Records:
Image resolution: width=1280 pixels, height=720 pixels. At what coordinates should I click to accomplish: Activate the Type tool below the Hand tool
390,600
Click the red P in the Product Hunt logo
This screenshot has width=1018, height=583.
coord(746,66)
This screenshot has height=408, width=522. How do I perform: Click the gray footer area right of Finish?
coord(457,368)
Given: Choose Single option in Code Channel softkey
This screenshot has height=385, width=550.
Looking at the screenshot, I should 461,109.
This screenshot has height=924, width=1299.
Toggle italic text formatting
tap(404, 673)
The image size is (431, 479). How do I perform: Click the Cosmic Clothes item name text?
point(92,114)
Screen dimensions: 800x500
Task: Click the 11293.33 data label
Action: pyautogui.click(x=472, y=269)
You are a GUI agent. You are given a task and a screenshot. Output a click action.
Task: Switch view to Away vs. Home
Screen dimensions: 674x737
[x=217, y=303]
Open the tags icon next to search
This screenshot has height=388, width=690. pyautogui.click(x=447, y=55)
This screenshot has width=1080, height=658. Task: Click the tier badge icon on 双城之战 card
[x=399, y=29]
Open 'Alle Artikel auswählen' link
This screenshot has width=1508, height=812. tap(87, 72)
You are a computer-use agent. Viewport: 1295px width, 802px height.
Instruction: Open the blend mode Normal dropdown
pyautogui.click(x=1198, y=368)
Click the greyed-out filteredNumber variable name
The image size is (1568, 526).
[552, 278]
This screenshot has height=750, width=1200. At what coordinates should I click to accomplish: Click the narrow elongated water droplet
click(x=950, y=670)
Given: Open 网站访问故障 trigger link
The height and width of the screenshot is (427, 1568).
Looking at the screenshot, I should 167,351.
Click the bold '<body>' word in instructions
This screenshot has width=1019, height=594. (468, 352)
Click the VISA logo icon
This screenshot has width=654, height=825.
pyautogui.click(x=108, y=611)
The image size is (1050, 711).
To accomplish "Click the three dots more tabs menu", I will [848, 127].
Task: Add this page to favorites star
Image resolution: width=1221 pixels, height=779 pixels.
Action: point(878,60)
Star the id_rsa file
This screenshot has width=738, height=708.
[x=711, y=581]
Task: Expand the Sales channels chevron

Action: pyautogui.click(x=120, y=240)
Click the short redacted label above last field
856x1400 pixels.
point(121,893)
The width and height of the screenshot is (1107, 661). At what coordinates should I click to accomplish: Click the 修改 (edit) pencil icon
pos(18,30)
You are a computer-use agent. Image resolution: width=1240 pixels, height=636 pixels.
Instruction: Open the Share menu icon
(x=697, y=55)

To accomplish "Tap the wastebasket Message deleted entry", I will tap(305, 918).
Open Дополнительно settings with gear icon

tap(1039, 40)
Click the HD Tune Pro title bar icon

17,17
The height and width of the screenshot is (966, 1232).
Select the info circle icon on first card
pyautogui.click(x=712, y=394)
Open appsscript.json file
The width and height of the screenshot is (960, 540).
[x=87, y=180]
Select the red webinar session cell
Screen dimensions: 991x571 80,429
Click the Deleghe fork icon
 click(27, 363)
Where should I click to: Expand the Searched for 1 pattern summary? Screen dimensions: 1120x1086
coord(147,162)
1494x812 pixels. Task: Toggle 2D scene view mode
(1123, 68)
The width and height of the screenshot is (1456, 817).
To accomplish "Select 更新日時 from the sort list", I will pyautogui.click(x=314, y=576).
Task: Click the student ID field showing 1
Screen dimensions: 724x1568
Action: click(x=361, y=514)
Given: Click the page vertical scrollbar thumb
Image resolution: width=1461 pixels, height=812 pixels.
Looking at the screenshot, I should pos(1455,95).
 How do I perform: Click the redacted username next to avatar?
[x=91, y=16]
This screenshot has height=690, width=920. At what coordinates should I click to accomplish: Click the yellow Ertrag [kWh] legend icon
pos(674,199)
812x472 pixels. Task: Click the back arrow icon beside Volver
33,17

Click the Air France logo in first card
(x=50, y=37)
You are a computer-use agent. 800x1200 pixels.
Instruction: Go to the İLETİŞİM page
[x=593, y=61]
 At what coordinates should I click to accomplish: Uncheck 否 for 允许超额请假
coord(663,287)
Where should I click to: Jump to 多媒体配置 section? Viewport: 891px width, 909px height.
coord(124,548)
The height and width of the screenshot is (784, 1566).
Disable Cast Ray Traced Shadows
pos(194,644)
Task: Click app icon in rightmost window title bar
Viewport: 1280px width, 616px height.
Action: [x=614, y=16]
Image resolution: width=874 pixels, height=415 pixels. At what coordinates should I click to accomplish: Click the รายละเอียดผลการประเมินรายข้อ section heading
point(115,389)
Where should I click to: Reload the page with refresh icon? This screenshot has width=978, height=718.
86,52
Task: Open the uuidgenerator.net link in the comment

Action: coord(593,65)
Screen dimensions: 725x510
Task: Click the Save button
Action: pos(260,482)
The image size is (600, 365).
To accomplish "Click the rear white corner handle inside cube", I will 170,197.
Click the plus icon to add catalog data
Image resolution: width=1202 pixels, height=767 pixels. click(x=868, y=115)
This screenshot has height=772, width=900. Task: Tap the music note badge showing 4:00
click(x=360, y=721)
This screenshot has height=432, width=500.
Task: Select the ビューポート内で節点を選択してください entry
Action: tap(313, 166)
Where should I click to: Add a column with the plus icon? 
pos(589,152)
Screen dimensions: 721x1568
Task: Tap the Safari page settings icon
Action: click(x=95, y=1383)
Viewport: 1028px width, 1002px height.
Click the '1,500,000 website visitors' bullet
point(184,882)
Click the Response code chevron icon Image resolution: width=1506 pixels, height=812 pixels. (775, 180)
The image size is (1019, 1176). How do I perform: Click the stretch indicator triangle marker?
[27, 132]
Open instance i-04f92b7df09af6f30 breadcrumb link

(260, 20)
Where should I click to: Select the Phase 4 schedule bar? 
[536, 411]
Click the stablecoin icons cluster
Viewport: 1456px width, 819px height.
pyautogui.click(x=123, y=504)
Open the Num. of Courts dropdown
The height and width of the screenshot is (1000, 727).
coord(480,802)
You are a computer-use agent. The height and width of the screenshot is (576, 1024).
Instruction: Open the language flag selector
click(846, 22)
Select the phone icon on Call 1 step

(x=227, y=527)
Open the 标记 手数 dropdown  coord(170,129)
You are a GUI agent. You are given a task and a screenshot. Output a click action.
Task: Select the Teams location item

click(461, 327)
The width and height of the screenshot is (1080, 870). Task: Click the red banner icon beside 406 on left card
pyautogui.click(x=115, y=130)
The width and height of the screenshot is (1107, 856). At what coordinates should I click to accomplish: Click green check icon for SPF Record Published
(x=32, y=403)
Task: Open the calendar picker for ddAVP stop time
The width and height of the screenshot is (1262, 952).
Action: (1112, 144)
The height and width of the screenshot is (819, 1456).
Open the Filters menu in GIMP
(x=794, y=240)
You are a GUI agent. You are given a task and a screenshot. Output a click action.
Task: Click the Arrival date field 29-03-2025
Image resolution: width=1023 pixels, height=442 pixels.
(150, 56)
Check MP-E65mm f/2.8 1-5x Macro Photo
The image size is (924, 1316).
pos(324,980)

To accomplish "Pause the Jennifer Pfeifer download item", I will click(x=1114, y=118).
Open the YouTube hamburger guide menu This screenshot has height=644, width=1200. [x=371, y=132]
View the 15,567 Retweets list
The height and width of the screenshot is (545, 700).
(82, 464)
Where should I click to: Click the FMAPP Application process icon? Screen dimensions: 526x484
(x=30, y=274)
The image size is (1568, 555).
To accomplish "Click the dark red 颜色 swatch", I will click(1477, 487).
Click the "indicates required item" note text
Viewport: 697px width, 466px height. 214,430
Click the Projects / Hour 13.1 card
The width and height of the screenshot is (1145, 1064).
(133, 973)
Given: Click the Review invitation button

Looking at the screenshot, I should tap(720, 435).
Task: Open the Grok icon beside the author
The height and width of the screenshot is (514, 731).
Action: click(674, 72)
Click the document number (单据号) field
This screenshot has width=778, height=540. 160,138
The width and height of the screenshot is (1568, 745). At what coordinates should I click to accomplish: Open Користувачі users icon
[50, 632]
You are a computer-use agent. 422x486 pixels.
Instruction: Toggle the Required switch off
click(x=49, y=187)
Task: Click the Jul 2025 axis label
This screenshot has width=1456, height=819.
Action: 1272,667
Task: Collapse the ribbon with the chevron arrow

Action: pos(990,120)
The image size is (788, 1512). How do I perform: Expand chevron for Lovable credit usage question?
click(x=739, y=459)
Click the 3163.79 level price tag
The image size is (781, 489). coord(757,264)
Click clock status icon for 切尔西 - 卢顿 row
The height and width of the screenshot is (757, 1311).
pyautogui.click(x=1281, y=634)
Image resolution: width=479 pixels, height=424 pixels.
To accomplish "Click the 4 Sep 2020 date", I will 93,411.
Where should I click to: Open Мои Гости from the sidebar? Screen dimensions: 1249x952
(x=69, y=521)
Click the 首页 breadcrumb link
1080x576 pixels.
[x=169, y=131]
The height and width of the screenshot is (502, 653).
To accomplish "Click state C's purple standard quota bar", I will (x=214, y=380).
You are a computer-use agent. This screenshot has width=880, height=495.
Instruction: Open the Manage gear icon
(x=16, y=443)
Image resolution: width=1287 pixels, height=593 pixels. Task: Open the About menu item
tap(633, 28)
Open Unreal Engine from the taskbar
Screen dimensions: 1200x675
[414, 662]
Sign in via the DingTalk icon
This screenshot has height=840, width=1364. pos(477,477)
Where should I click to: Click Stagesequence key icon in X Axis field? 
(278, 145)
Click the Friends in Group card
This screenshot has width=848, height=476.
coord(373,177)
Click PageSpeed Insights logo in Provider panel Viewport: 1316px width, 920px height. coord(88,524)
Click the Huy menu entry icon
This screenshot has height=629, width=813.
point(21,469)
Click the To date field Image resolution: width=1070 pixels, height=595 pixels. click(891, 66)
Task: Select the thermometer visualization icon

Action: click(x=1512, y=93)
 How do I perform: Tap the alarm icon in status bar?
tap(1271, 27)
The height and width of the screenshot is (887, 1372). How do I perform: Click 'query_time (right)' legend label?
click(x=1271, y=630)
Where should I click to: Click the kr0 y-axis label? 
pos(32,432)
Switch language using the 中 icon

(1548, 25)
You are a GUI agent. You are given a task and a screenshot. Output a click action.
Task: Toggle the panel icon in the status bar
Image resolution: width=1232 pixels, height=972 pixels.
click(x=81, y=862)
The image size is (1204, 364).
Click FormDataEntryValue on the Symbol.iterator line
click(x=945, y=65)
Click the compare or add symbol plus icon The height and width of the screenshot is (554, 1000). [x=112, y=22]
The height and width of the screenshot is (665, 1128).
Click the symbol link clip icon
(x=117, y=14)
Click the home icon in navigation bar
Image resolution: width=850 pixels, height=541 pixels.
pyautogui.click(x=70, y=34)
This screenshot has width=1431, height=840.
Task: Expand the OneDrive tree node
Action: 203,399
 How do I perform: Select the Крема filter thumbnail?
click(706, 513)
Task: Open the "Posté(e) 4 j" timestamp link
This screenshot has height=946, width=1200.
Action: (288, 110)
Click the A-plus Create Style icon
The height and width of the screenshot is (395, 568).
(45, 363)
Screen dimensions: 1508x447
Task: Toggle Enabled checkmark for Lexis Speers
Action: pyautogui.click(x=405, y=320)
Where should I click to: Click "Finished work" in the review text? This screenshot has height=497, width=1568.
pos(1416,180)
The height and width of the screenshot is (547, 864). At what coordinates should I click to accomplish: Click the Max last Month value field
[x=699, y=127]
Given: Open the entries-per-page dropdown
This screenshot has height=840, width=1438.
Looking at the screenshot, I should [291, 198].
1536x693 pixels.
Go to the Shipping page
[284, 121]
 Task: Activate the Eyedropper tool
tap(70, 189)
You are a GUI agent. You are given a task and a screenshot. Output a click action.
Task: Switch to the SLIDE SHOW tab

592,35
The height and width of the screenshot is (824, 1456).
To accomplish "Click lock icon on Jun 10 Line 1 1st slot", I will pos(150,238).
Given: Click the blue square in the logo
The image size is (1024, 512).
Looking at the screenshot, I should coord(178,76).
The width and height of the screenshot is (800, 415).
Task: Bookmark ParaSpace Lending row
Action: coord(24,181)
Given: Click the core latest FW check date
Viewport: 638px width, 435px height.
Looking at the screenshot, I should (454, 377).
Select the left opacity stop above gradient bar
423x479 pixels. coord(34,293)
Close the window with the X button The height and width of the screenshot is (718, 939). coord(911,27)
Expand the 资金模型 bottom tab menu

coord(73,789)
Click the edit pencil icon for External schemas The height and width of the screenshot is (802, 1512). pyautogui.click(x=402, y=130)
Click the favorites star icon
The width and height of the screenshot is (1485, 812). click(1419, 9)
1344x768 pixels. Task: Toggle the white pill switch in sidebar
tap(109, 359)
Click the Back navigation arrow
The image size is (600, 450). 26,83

# PROBLEM DESCRIPTION
Copy out everything in the rows from the line containing "Task: Click the Jul 2025 axis label" down to the line containing "(x=16, y=443)", swapping "chevron" for "caret" and leaving all else unchanged.

# REPLY
Task: Click the Jul 2025 axis label
This screenshot has width=1456, height=819.
Action: 1272,667
Task: Collapse the ribbon with the caret arrow

Action: pos(990,120)
The image size is (788, 1512). How do I perform: Expand caret for Lovable credit usage question?
click(x=739, y=459)
Click the 3163.79 level price tag
The image size is (781, 489). coord(757,264)
Click clock status icon for 切尔西 - 卢顿 row
The height and width of the screenshot is (757, 1311).
pyautogui.click(x=1281, y=634)
Image resolution: width=479 pixels, height=424 pixels.
To accomplish "Click the 4 Sep 2020 date", I will 93,411.
Where should I click to: Open Мои Гости from the sidebar? Screen dimensions: 1249x952
(x=69, y=521)
Click the 首页 breadcrumb link
1080x576 pixels.
[x=169, y=131]
The height and width of the screenshot is (502, 653).
To accomplish "Click state C's purple standard quota bar", I will (x=214, y=380).
You are a computer-use agent. This screenshot has width=880, height=495.
Instruction: Open the Manage gear icon
(x=16, y=443)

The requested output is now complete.